Dataset entries
____
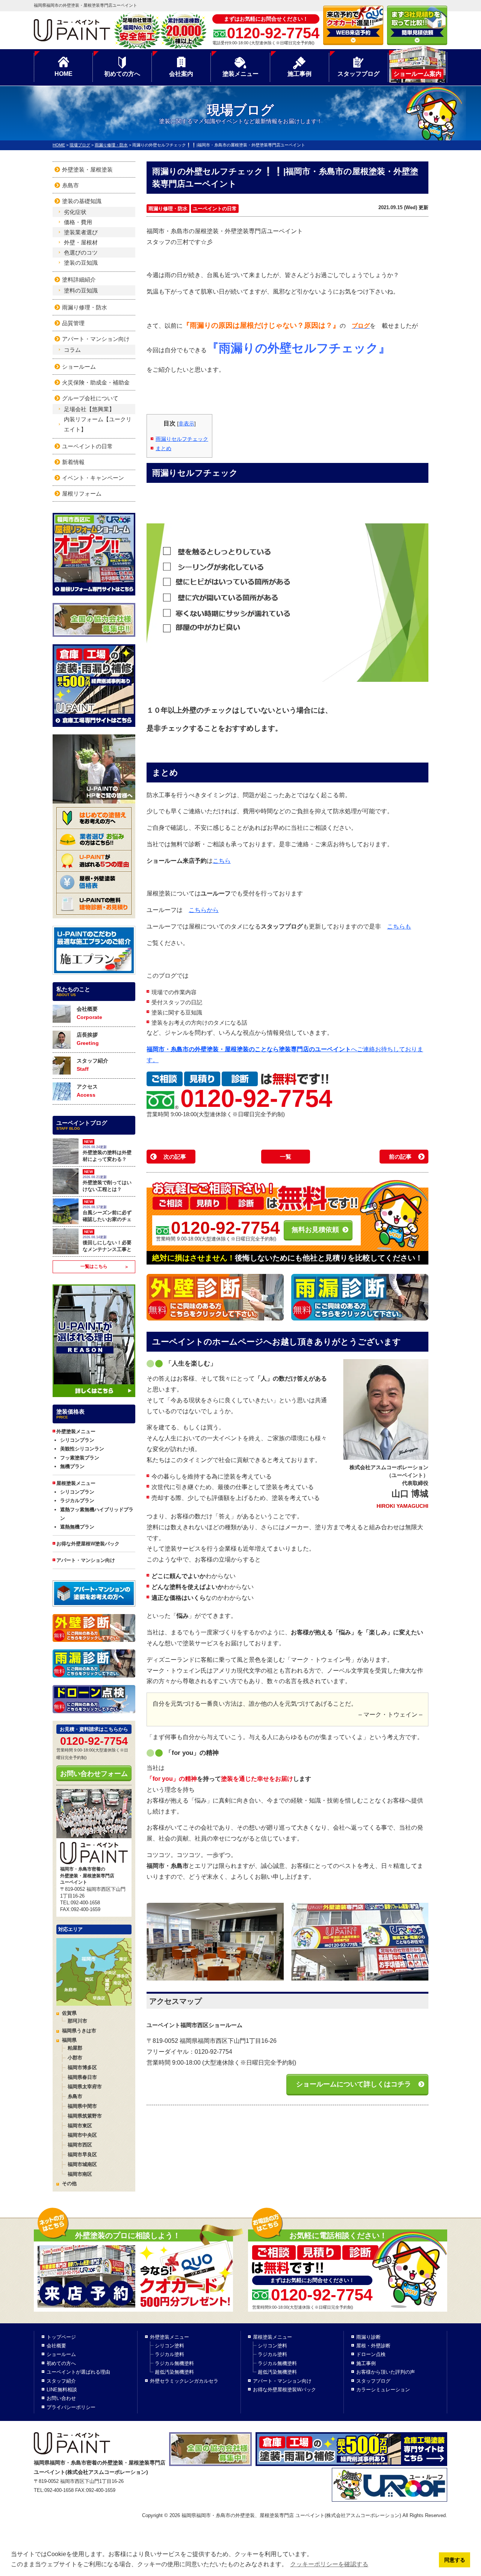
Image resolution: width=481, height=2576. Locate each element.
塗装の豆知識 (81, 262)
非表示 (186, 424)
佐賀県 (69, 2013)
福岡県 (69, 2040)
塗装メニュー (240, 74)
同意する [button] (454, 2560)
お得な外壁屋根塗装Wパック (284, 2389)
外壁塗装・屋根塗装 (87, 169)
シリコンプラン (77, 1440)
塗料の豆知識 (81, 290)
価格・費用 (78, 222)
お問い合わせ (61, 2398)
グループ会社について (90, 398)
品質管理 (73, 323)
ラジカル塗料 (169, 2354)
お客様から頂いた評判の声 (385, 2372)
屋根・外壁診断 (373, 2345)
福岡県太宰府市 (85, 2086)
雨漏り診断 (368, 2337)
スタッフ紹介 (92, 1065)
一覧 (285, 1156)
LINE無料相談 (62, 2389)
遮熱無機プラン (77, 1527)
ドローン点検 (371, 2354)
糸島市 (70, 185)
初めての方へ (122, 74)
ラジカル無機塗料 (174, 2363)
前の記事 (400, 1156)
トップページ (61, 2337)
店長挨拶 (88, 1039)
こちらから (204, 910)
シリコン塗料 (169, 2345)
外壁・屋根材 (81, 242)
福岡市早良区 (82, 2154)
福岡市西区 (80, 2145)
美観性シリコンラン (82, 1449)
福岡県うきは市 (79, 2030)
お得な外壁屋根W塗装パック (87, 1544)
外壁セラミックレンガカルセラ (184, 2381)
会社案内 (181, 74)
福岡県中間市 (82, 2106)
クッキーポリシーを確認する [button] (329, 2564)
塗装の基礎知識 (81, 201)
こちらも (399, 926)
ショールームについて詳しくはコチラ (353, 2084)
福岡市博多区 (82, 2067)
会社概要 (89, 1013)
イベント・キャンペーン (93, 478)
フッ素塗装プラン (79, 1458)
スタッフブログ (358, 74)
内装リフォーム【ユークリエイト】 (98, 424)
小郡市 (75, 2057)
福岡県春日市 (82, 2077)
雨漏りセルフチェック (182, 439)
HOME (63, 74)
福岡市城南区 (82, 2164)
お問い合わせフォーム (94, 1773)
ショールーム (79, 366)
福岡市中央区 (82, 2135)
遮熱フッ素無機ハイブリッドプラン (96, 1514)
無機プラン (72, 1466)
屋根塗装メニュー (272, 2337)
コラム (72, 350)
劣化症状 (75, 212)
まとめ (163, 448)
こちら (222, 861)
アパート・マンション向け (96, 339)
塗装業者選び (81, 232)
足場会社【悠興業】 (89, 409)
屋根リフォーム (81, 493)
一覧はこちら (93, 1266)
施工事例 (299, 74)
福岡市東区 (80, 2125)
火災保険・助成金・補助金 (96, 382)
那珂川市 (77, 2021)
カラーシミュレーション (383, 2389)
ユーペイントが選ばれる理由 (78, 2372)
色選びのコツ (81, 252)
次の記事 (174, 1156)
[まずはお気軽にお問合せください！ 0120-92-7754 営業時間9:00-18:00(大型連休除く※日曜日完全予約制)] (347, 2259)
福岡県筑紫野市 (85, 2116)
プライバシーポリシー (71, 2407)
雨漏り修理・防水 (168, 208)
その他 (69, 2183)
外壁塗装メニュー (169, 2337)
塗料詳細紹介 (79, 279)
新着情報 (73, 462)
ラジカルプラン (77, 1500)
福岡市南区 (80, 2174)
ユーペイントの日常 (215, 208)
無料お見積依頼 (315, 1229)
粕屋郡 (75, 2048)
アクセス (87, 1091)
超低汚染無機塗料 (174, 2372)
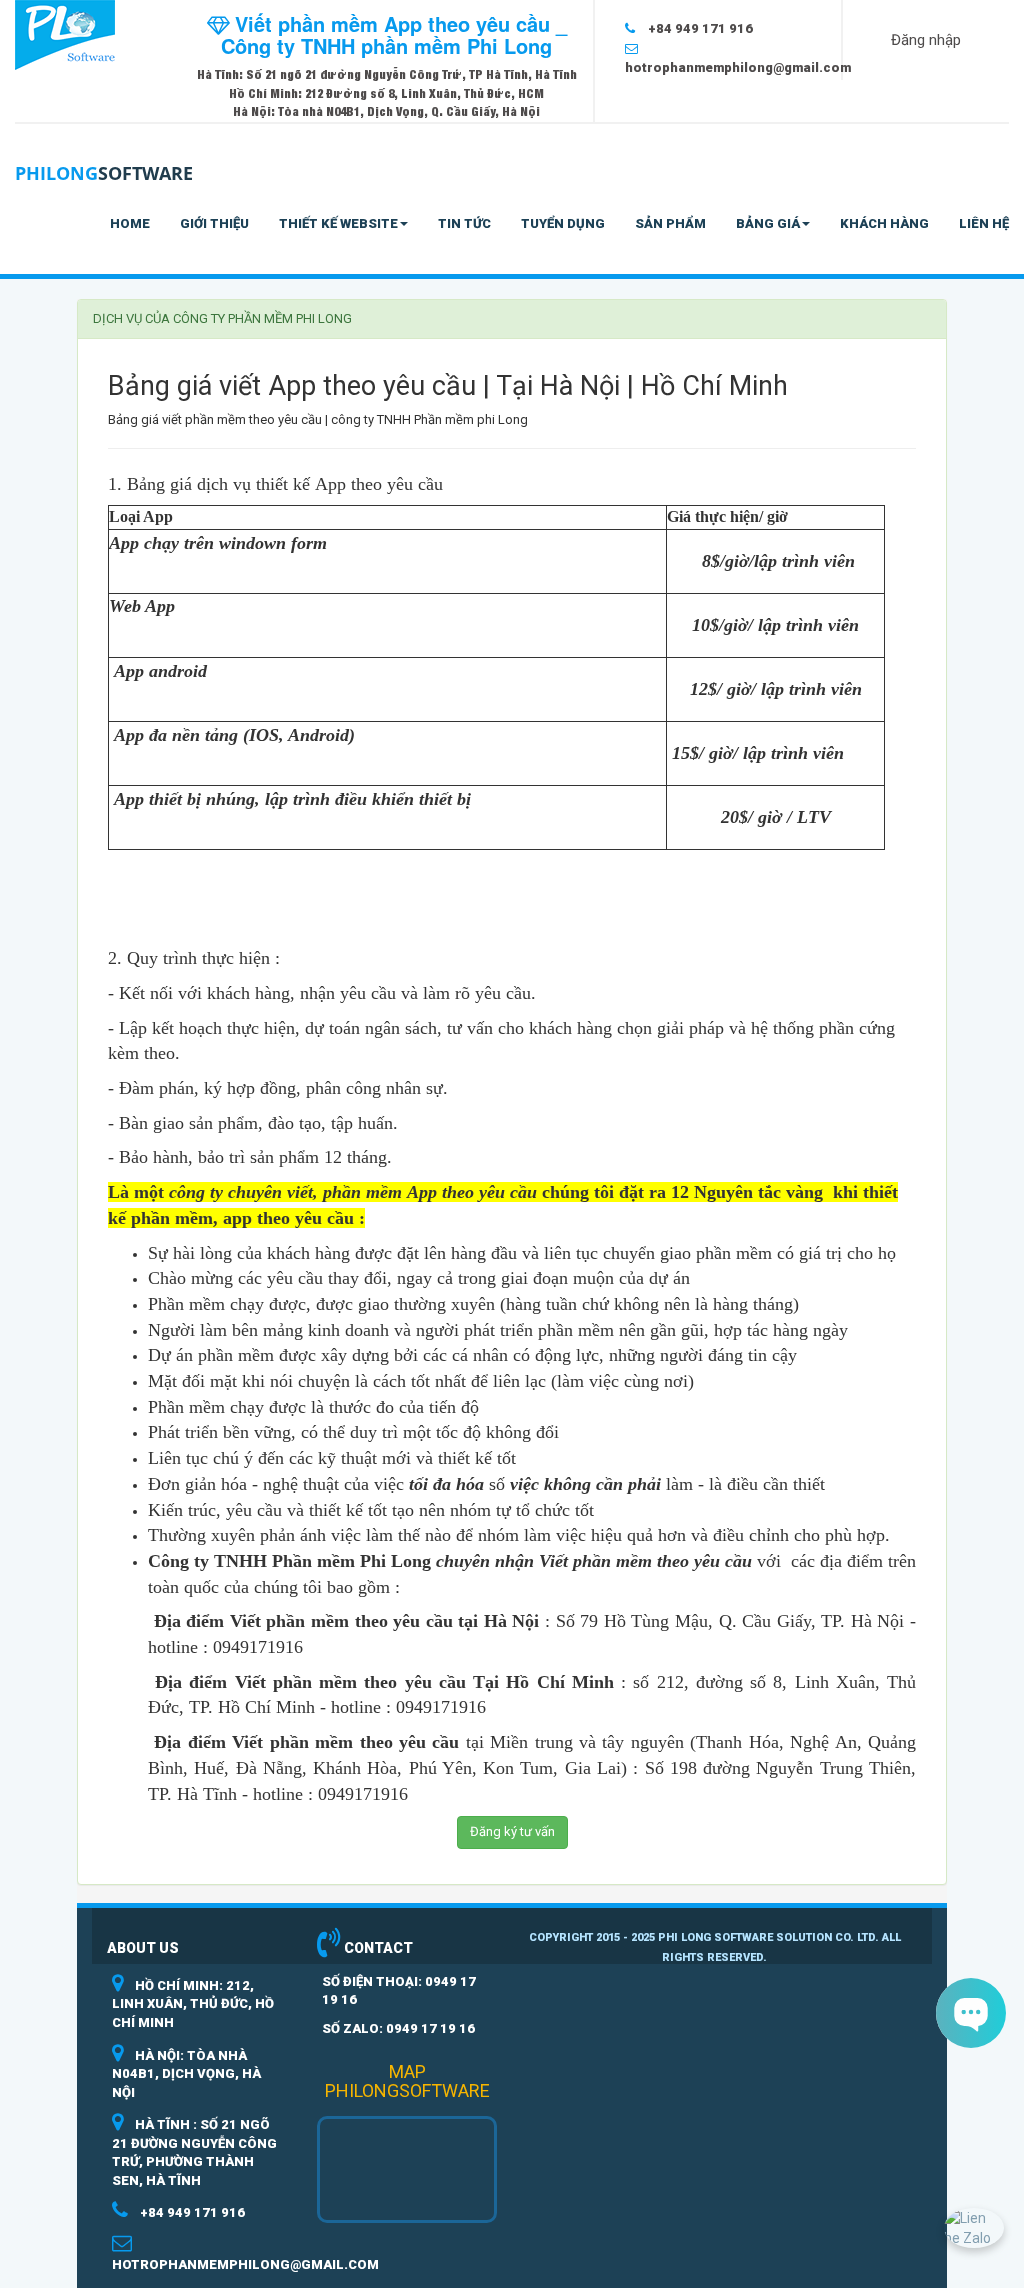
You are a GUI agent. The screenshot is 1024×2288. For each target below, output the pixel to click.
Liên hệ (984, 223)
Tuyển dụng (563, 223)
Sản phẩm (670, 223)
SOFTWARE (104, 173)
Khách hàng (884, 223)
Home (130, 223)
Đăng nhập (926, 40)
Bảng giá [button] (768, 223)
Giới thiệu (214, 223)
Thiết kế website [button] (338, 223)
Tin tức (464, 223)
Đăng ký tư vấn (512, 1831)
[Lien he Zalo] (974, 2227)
____
> [Assignment]: No pictures should appear in the copy, which holds exactly the lines from the first line of the data through the line with "HOME (63, 74)" and nothing else.

> [Response to this exercise]:
Image resolution: width=481, height=2576. Locate each element.
塗装の豆知識 (81, 262)
非表示 (186, 424)
佐賀県 (69, 2013)
福岡県 (69, 2040)
塗装メニュー (240, 74)
同意する [button] (454, 2560)
お得な外壁屋根塗装Wパック (284, 2389)
外壁塗装・屋根塗装 (87, 169)
シリコンプラン (77, 1440)
塗料の豆知識 (81, 290)
価格・費用 (78, 222)
お問い合わせ (61, 2398)
グループ会社について (90, 398)
品質管理 (73, 323)
ラジカル塗料 (169, 2354)
お客様から頂いた評判の声 (385, 2372)
屋根・外壁診断 (373, 2345)
福岡県太宰府市 (85, 2086)
雨漏り診断 (368, 2337)
スタッフ紹介 (92, 1065)
一覧 (285, 1156)
LINE無料相談 (62, 2389)
遮熱無機プラン (77, 1527)
ドローン点検 (371, 2354)
糸島市 (70, 185)
初めての方へ (122, 74)
ラジカル無機塗料 (174, 2363)
前の記事 (400, 1156)
トップページ (61, 2337)
店長挨拶 (88, 1039)
こちらから (204, 910)
シリコン塗料 (169, 2345)
外壁・屋根材 (81, 242)
福岡市早良区 (82, 2154)
福岡市西区 (80, 2145)
美観性シリコンラン (82, 1449)
福岡県うきは市 (79, 2030)
お得な外壁屋根W塗装パック (87, 1544)
外壁セラミックレンガカルセラ (184, 2381)
会社案内 (181, 74)
福岡県中間市 (82, 2106)
クッキーポリシーを確認する [button] (329, 2564)
塗装の基礎知識 (81, 201)
こちらも (399, 926)
ショールームについて詳しくはコチラ (353, 2084)
福岡市博多区 (82, 2067)
会社概要 (89, 1013)
イベント・キャンペーン (93, 478)
フッ素塗装プラン (79, 1458)
スタッフブログ (358, 74)
内装リフォーム【ユークリエイト】 (98, 424)
小郡市 (75, 2057)
福岡県春日市 (82, 2077)
雨漏りセルフチェック (182, 439)
HOME (63, 74)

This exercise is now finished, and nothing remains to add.